Romero Britto

Romero Britto 2010 Montreux Jazz Festival
Romero Britto, Paint Party, Montreux Jazz Festival, 2010 © Odile Meylan

1999 & 2010

1999

Representing the exception that proves the rule, the poster for the 1999 Festival used a landscape format, like a film poster, and does in fact recall a scene from a musical comedy – perhaps The Jazz Singer, with the sax also featured. But the design is drenched in a forceful multi-coloured storm and immersed in sprays of hearts and an outpouring of happiness.
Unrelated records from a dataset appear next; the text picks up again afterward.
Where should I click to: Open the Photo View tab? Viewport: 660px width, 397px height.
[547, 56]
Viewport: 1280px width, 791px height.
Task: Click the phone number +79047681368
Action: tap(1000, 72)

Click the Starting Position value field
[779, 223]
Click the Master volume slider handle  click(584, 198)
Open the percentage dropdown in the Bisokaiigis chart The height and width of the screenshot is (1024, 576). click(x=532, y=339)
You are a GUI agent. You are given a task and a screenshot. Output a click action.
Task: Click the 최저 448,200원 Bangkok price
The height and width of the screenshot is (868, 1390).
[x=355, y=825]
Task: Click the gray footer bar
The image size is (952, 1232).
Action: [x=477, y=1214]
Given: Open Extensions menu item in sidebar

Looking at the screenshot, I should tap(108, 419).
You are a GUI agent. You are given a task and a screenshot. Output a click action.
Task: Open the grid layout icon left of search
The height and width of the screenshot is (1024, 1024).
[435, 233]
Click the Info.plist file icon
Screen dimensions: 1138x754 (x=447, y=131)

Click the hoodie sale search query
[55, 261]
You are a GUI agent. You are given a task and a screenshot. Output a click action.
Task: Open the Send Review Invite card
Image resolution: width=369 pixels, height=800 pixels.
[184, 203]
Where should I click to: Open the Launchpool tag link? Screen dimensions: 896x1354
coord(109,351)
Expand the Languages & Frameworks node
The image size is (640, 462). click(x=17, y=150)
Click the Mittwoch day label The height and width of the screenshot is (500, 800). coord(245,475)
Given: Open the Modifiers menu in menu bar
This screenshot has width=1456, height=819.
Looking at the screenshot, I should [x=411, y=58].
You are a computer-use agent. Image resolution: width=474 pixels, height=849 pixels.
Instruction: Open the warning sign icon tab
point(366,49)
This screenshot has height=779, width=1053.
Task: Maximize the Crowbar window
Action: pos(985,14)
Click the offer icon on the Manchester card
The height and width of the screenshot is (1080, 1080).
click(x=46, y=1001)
The poster’s designer, Brazilian painter Romero Britto, perfectly summed up his artistic vision in an interview as “resolutely optimistic”. Britto lives in Miami, and his art celebrates joy and mass culture. Claude Nobs invited him to attend the Festival that year, and the artist made the most of his trip by painting a mural on the walls of the old Festival offices in Territet during a workshop.

2010

Manga is fashionable and the Brazilian Romero Britto, a friend of Claude Nobs, happily exploits this aesthetic register to create his second poster for the jazz festival. As an effigy for this 2010 edition, he draws a boy with huge eyes and crazy hair accompanied by his clever dog sporting sunglasses quietly seated on a drum. A debauchery of bright colours, geometric, whimsical patterns and hearts saturate this neo-pop visual. At the height of his fame at that time, Romero Britto was commissioned to create a poster for the major planetary spectacle of 2010: the football World Cup in South Africa.